What this task involves | In the portion of the data that begins with the line containing "Select the Circle draw tool" and continues through the final line, replace "Circle" with "Ellipse" and reproduce those lines otherwise unchanged. Omit the pictures from your response.

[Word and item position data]

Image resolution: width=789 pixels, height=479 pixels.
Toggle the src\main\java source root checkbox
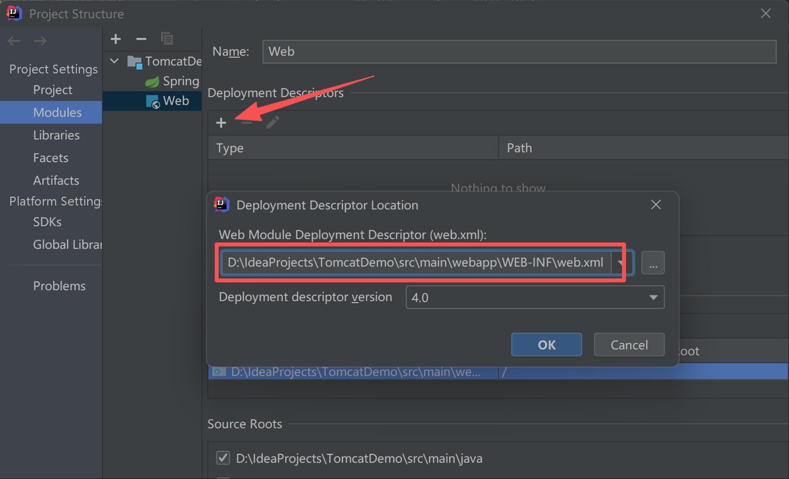pyautogui.click(x=223, y=458)
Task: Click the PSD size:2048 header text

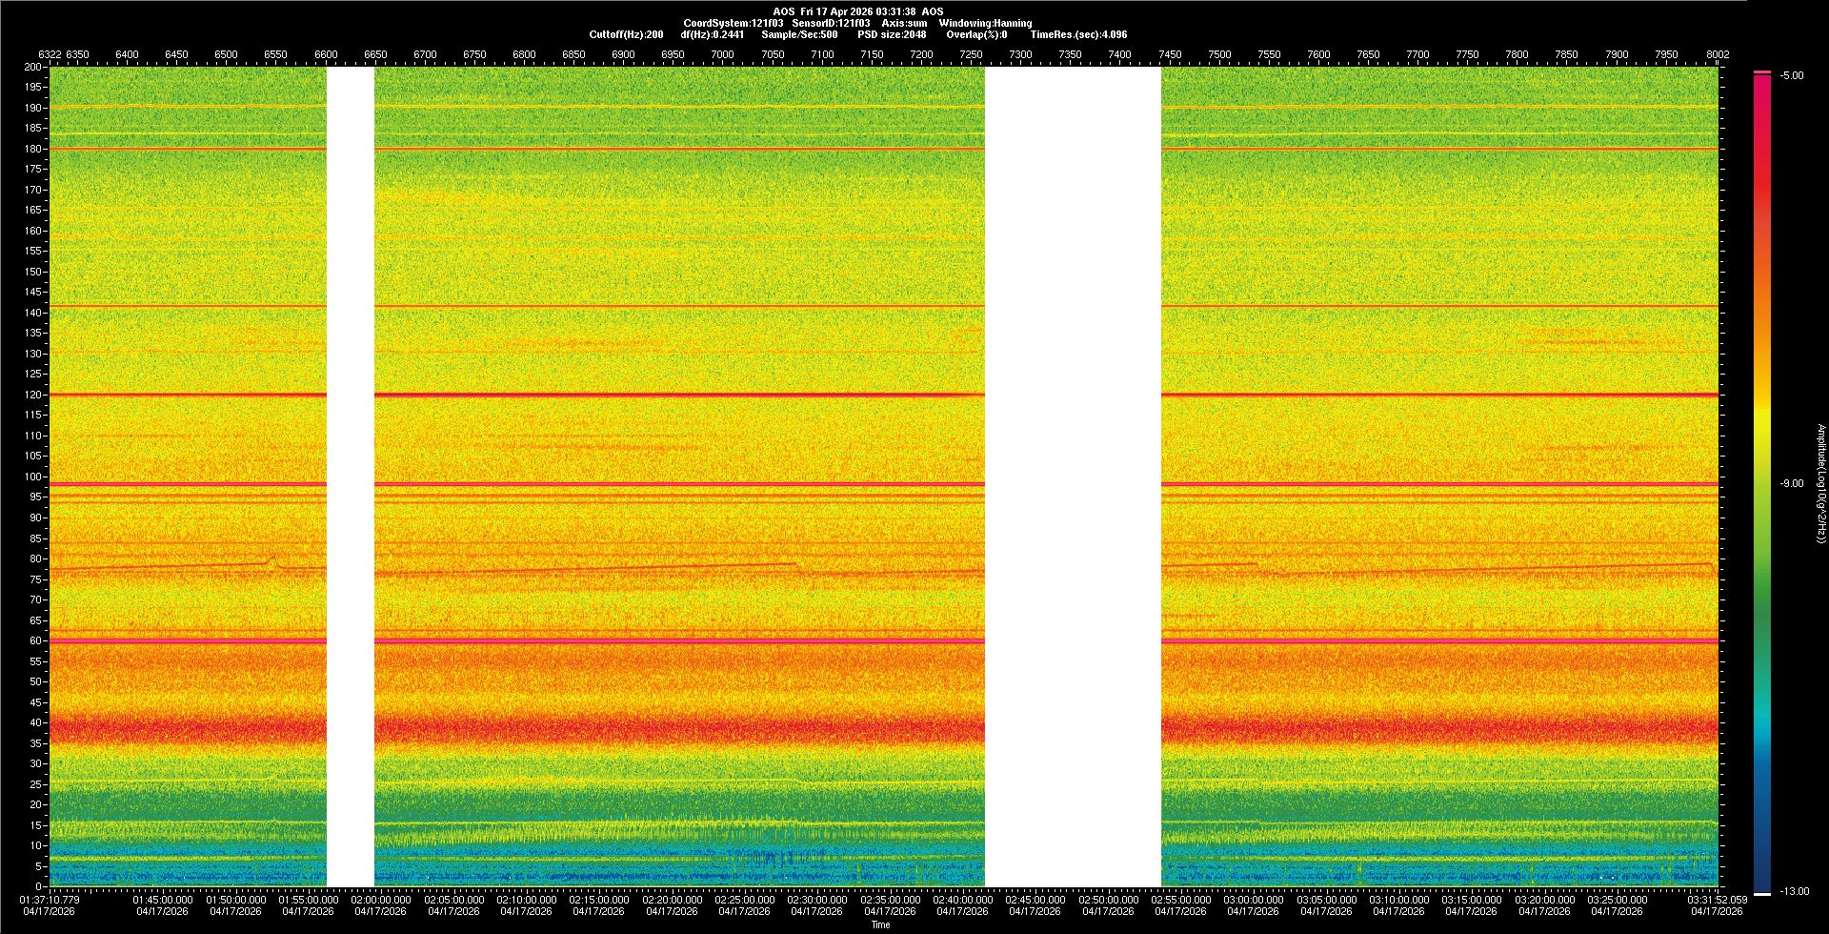Action: 892,34
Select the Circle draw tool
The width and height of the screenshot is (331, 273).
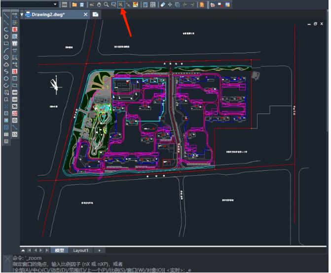pos(6,57)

Exercise output |
Select the Ellipse draw tool
The width and height of the screenshot is (331, 273).
pos(6,57)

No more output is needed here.